The reasons behind this grim statistic? Profound machismo in society and state institutions is an important and serious underlying structural problem, which, for instance, makes it difficult for gender-based crimes to be investigated at all in some cases as these are, to some extent, culturally accepted.
Notwithstanding the depressive panorama, there’s also hope for women’s and girls’ rights in Latin America as women increasingly speak up for themselves. Cases in point are the Ni Una Menos (Not One Less) campaign against femicides, which is gaining attention in the public space, and the Green Wave Movement which originated in Argentina and is fighting for the right to abortion in a region where this is often criminalised. Recent victories include Argentina passing landmark legislation legalising abortion up to the 14th week of pregnancy and Ecuador’s Constitutional Court ruling in favour of decriminalising access to abortion in cases of rape.
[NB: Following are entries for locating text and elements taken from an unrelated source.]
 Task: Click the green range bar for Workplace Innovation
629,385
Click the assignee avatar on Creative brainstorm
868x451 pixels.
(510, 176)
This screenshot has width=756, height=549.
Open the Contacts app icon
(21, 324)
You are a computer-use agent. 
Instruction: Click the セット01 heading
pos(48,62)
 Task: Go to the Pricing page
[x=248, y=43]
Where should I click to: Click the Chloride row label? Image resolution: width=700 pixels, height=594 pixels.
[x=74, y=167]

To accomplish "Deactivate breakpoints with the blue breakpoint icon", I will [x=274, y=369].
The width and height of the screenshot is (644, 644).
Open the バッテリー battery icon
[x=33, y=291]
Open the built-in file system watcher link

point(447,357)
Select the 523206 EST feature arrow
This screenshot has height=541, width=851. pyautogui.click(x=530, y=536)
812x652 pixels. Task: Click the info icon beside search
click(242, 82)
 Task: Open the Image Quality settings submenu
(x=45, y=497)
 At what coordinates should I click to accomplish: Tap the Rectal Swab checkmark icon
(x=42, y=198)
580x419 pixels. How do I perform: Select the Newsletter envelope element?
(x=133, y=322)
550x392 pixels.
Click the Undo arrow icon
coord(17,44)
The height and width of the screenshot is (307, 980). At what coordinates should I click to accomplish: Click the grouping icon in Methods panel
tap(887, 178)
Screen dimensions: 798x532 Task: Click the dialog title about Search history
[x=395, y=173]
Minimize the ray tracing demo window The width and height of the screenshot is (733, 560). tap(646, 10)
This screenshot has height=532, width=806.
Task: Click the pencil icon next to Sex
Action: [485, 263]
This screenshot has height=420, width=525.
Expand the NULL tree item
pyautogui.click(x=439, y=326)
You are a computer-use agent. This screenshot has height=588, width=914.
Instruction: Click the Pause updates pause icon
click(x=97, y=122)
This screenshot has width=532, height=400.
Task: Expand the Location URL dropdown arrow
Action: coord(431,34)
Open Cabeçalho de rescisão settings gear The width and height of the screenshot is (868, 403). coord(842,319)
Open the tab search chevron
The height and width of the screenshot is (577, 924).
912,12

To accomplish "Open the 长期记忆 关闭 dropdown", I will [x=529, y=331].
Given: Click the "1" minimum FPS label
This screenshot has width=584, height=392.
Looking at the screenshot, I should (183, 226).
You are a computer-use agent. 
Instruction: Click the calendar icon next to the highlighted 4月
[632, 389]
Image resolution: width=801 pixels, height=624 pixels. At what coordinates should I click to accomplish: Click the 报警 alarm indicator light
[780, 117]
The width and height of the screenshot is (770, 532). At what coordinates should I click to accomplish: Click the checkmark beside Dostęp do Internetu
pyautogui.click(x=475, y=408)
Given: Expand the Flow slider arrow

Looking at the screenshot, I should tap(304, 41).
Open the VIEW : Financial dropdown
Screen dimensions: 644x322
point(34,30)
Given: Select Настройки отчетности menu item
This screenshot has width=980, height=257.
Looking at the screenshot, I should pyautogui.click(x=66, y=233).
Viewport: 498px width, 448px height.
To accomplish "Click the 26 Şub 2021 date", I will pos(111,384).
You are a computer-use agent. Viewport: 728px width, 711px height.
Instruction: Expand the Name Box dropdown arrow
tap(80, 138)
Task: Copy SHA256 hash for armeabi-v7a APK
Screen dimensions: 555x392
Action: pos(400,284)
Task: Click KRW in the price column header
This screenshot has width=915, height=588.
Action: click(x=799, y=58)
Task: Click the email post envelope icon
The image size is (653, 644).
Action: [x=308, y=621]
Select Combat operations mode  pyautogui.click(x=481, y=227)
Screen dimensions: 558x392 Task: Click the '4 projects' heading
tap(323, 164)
Returning to Bolivia: after years of abuse, Maria decided to end her relationship. “It’s horrible, often we feel trapped in our relationship with a person we’ve been together with since we were really young,” she relates. “Given my age, I’ve lived a sad life. It took me 13-14 years to realise that. However, I don’t regret my decision, which I took for myself and my children’s sake. I don’t wish for them to experience what I’ve gone through”.